Abstract

9038 Background: All patients should be apprised of the risks of treatment before starting chemotherapy. According to the ASCO QOPI core measures, providers should also discuss the associated goals of care (GOC) at the time of consent discussion. We sought to determine if attributes of patients and initial patient-MD encounters were associated with subsequent patient-MD concordance regarding GOC. Methods: At a single academic medical center, we surveyed 137 consecutive patients within 30 days of their consent for first chemotherapy to assess their understanding of the GOC (i.e., curative vs. non-curative). The patients had solid tumors and represented all stages of disease. The survey was designed to assess patient understanding of the GOC and to measure several areas that are plausibly relevant to this understanding.
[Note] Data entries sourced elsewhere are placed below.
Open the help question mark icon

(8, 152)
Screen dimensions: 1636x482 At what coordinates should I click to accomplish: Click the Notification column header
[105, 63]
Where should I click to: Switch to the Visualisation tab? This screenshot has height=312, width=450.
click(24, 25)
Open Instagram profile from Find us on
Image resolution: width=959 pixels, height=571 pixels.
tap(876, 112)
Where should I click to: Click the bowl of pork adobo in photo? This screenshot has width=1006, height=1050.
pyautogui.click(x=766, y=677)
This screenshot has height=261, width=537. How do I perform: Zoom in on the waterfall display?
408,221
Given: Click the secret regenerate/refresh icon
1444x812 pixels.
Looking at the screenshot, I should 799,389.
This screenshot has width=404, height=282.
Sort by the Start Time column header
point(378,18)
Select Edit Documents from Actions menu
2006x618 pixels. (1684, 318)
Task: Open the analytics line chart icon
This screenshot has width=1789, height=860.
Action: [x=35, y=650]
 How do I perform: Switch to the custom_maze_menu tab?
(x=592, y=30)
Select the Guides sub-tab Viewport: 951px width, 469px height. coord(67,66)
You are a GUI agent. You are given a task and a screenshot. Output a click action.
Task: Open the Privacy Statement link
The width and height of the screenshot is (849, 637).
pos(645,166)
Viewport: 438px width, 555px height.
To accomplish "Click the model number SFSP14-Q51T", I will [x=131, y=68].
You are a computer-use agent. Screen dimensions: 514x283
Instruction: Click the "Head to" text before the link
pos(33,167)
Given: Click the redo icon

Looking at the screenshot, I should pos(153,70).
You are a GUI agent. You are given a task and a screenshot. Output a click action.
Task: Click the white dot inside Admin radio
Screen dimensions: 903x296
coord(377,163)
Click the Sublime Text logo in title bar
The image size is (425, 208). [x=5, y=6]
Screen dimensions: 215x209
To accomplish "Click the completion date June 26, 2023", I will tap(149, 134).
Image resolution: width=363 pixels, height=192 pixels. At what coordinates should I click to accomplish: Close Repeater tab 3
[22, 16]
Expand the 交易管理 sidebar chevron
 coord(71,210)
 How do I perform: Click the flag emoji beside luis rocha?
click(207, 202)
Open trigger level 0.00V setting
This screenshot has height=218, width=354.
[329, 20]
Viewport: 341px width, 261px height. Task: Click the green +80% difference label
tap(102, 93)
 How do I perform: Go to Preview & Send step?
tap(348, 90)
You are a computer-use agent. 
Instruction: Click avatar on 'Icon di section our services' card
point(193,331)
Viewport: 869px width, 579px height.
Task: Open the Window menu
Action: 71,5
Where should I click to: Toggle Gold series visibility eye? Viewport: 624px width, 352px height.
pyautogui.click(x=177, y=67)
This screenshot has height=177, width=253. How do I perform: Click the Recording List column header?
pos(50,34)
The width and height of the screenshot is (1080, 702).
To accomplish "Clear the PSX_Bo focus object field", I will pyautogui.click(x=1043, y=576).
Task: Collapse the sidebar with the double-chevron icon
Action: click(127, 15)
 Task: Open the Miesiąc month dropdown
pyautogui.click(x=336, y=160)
We compared this to the GOC documented by their treating oncologists in the institution's chemotherapy order entry system (required). Results: The survey response rate was 91% (125/137). Using the MD GOC as the gold- standard, we found that only 76% (95/125) of patient-MD pairs were concordant regarding the GOC; 16% (20/125) of patients erroneously believed their GOC was curative; and 8% (10/125) erroneously believed their GOC was not curative. In a multivariable logistic regression that controlled for patient demographics and other patient factors, we found that patients greater than 65 years of age had an almost 80% lower odds (OR 0.21, 95% CI: 0.08-0.55) of concordance compared to younger patients; that patients for whom English was not their native language also had an almost 80% lower odds (OR 0.22, 95% CI: 0.05-0.93) of concordance compared to native English speakers; and that patients who received printed materials during the patient-MD consent process had almost three times higher odds (OR 2.97, 95% CI: 1.13-7.79) of concordance compared to those not receiving such materials. Conclusions: Patient misunderstanding of MD's GOC was substantial. Key predictors of discordance included factors potentially amenable to interventions at the time of patient chemotherapy consent including provision of printed material and use of communication aids targeted at elderly and non-native English speaking patients. No significant financial relationships to disclose.